Flea market find is medieval hand cannon

A cylinder of metal bought at a flea market for less than $25 has been identified as an extremely rare medieval hand cannon and sold at auction last Thursday for more than $2,500. The cast bronze cylinder is 17 cm (6.7 inces) long and 4 cm (1.7 inches) wide at its widest end. The bore is 1.7 cm (.7 inches) in diameter. It is a triple-ring cast cannon with a flared muzzle.

“It really is a remarkable find,” said Charles [Hanson, owner of Hansons Auctioneers]. “Originally this cannon would have been mounted on wood with a powder bag and ram rod. It evolved to become a match-lock firearm with trigger.

The seller found the bargain of their lifetime at a flea market in Hertfordshire. They spent less than £20 for it, thinking it would make a cool decoration for their garden rockery (which it most certainly would). It was spotted in the rockery by appraisers from Hansons Auctioneers who recognized it as a metal barrel firearm made in Europe between 1400 and 1450.

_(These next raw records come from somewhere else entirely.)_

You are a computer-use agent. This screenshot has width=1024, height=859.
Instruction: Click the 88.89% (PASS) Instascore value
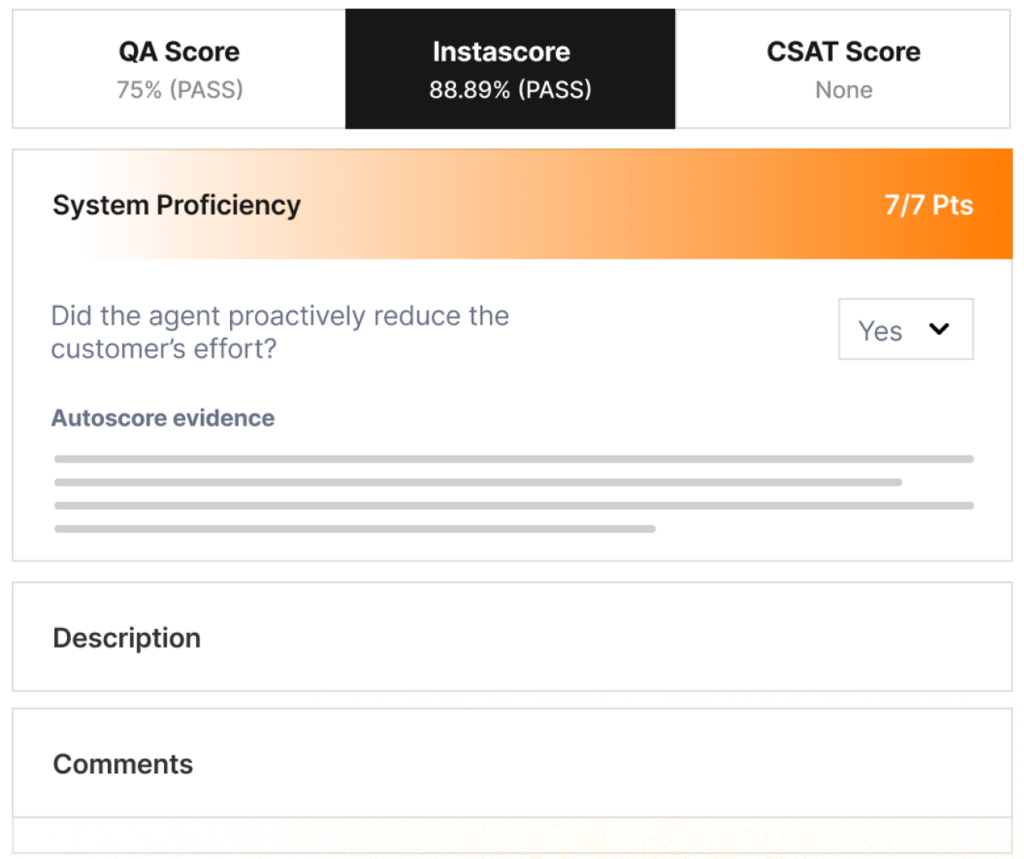(510, 90)
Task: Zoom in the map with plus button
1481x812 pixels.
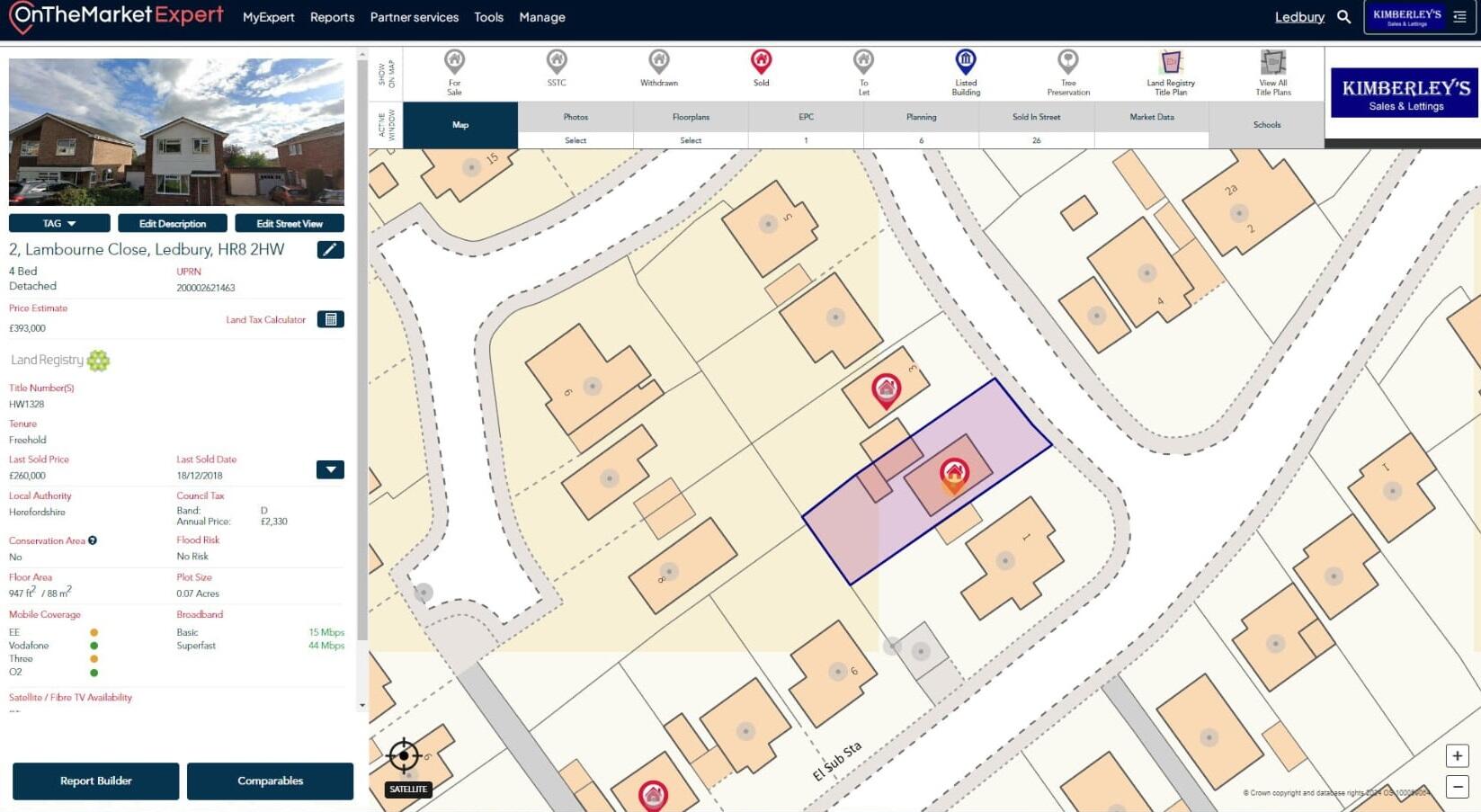Action: coord(1457,756)
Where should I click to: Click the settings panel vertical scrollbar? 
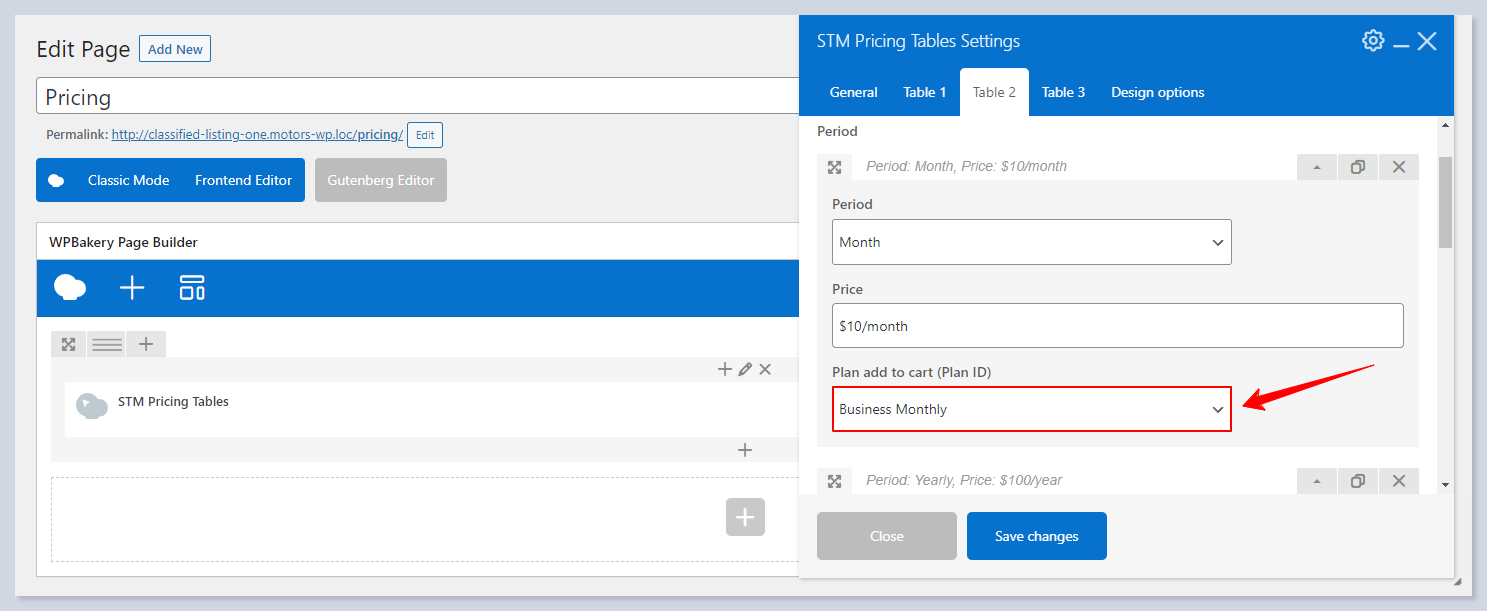coord(1444,202)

Gunpowder was invented in China in the 9th century, and weapons that utilized it were widespread by the 12th century. Most of them were forms of bombs, but the fire lance, a spear with a barrel strapped to it capable of firing projectiles, was the precursor to the hand cannon. The oldest confirmed hand cannon, the Heilongjiang hand-gun, dates to 1288. At almost eight pounds, it was a heavy device for a hand weapon and the fire lance remained the more popular firearm until the invention of the musket in the early 16th century.

From China, gunpowder and powder-based weapons migrated to Europe, likely introduced by the Mongols during their invasion of the Turkic states and Eastern Europe in the mid-13th century. The earliest known hand cannon from Europe is the Loshult Gun, a cast bronze gun dating to around 1330-50 discovered in Sweden. Its bottle shape and flared chamber suggests it shot iron bolts or arrows rather than stone or metal balls. It’s also far heavier than the earlier Chinese iterations, weighing in at 22 pounds.

The first written record of hand cannons in England dates to 1473, but there are records of their use in France in the late 14th century and surviving examples going back to the 1380s. The Hundred Years’ War saw to it that the English were thoroughly exposed to the latest and greatest weaponry available in France. The rock garden hand cannon predates the English written account and is closer in age to the French examples.